Brief A: In the forum thread on anti-epileptic drugs, copy the passage from "For those of" to "appreciated! Thank you!".
Brief B: In the forum thread on anti-epileptic drugs, which medication does the poster F'd name as the only one that has given good results?

Selected passage:
_____

# AED success - how long until you felt better?



## hd83 (Jan 10, 2006)

For those of you have taken an anti-epileptic drug like Tegretol, Trileptal, Topomax, Lamictal, etc. and it made you feel better, how long did it take for your medication to "kick in" and start showing its positive effects? How long overall did it take to "recover"? I've been on Topomax for just over a week now (on 250 mg) so any advice you can give would be greatly appreciated! Thank you!

Heather


----------



## F'd (Apr 9, 2005)

I've been on 200 mg for months now and i dont feel any benefits feels more like a placebo know thats not what you wanna hear but i hope you have better luck with it then i have good luck ...


----------



## hd83 (Jan 10, 2006)

Are you on Topomax as well along with an antidepressant? I'm on 300 mg of Effexor too and 1 mg of klonopin.


----------



## Guest (Oct 8, 2006)

Well what exactly are you talking about, i mean, i'm on klonopin which is a fast acting more of a quick relief drug, are you asking about the klonopin or a different med?? cuz if its the klonopin you should feel the effects the first time you take it, in fact it more wears off as you keep taking it unfortunately


----------



## Guest (Oct 8, 2006)

Wow, im retarted, i read that completely wrong, disregard what i said, sorry haha


----------



## F'd (Apr 9, 2005)

hd83 im on zyprexa lamictal depakote topamax and they all feel like sleeping pills with no positive benefits i also take klonopin which is the only med that has any good results for me they just added in zoloft but its way to early to tell how that will go ...


----------



## hd83 (Jan 10, 2006)

thanks for the replies! hope the zoloft helps, don't give up hope - you'll find the right combo soon


----------

_____

Provided material:

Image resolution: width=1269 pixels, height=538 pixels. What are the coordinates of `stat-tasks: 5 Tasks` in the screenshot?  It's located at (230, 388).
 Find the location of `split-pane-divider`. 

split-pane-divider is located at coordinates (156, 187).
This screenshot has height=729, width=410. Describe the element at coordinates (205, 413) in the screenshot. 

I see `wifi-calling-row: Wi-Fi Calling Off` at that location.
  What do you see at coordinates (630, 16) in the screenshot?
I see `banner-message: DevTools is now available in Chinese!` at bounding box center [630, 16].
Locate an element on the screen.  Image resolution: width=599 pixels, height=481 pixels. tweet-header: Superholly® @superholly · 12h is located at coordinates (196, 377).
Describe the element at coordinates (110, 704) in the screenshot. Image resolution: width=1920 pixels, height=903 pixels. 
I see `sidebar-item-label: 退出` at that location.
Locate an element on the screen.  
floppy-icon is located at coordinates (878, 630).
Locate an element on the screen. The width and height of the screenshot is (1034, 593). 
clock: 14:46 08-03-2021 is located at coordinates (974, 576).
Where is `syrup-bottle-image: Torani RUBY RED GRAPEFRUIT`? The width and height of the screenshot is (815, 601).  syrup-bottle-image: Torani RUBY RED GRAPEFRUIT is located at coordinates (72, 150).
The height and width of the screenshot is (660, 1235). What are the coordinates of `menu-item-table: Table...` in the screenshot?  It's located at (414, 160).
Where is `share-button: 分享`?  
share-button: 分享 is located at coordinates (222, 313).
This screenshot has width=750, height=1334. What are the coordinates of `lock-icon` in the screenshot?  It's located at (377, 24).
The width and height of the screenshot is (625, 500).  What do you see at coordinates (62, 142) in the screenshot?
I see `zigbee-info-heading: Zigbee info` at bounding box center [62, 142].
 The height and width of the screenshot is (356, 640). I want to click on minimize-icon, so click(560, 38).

_____

Expected answer A:
For those of you have taken an anti-epileptic drug like Tegretol, Trileptal, Topomax, Lamictal, etc. and it made you feel better, how long did it take for your medication to "kick in" and start showing its positive effects? How long overall did it take to "recover"? I've been on Topomax for just over a week now (on 250 mg) so any advice you can give would be greatly appreciated! Thank you!

Expected answer B: Klonopin.